Un faux-pas qui va la faire repérer par Madison, survivante de ses coups tordus, aujourd'hui recluse, accusée à tort par tous et bien décidée à retrouver CW pour prouver son innocence à la face du monde.
Aussi sympathique et plutôt bien troussé qu'était "Influencer" en 2022, il n'en restait pas moins un thriller resté assez confidentiel (succès sur Shudder), certes critique méritée et pertinente d'une ère du temps ayant perdu pied dans le virtuel, mais dont on n'imaginait pas forcément une suite réclamée par des légions de spectateurs.
Pourtant, nous voilà aujourd'hui avec un "Influencers", où le pluriel prend bien sûr toute son importance par le spectre de nouveaux influenceurs qui vont y être justement malmenés (celle insupportable de vide caricatural interprétée par une Georgina Campbell en rapide et étonnant contre-emploi, le masculiniste à la parole libérée qui cache le pathétique de son intimité derrière les écrans, l'épouse prônant une façade conservatrice face à ses propres perversions) et, surtout, le second round décisif entre CW et Madison, sa némésis désormais toute désignée.

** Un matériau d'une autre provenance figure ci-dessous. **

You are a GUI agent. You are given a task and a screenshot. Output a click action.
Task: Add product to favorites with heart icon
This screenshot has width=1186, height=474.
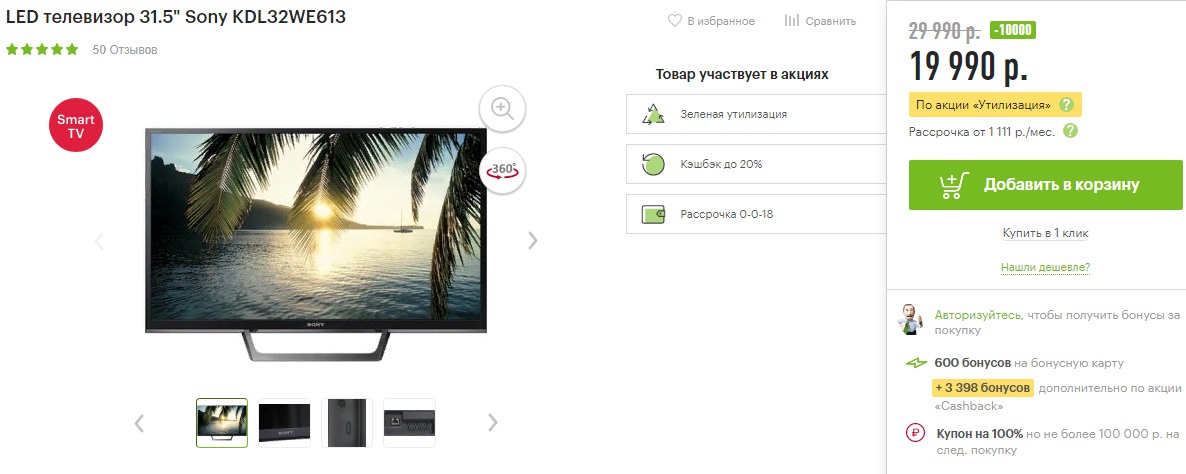[675, 21]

Même si toutes les forces en présence du premier film signent leur retour, notre pressentiment autour d'une suite dispensable se confirme assez rapidement malgré de bonnes pistes pour redéfinir ses deux héroïnes principales et quelques coups de dents acérés contre l'artificialité des personnes qui se vont dévorer par les réseaux où ils pensent briller.
Si ce dernier point reste amusant par l'éventail plus large de représentants que "Influencers" pointe du doigt, la majeure partie du propos tend trop à une redite du précédent (il avait tout dit et plutôt bien, en dépit des variations de personnalités offertes par cette suite) là où, finalement, les idées de l'exploration plus intime de sa psychopathe (bon, le flashback aux deux tiers du film n'était pas forcément nécessaire si l'exposition du film avait été mieux écrite mais la manière dont CW en perpétue la relation centrale est aussi attachante que tordue via ce qu'elle en traduit de sa perte de repères au réel) et celle de Madison, victime principale ayant hérité d'un statut renversé de persécutée par les réseaux ayant fait sa gloire.
Là-dessus, si on ferme les yeux sur pas mal de facilités qui les entourent, "Influencers" réussit à délivrer un résultat plaisant pour ceux qui ont aimé ces deux personnages et le miroir se dépliant entre eux, ne pouvant qu'être brisé par la destruction d'un de ses deux reflets. Mais le dernier acte va hélas essayer de concrétiser physiquement ce duel dans une phase de combat grandiloquente, façon "Kill Bill" du pauvre, qui semble un peu hors-sujet et... bah... aussi artificielle que le monde que le film se voulait critiquer.
Plus enthousiasmante, la toute fin est ouverte et pas bête (l'épilogue est même bien sentie en vue aérienne): si le nouveau statut de CW vis-à-vis des réseaux sur lequel le film nous laisse et insiste est exploité à son potentiel, il y a vraiment quelque chose d'intéressant à faire d'encore plus fou sur ces applis sociales dévorées par les boursouflures les plus déviantes de l'être humain à travers cette meurtrière.
Tiens, voilà que l'on nous surprend à en réclamer un troisième film maintenant. La preuve que cette suite avait des bonnes choses à laisser en commentaires de posts Insta à son sujet.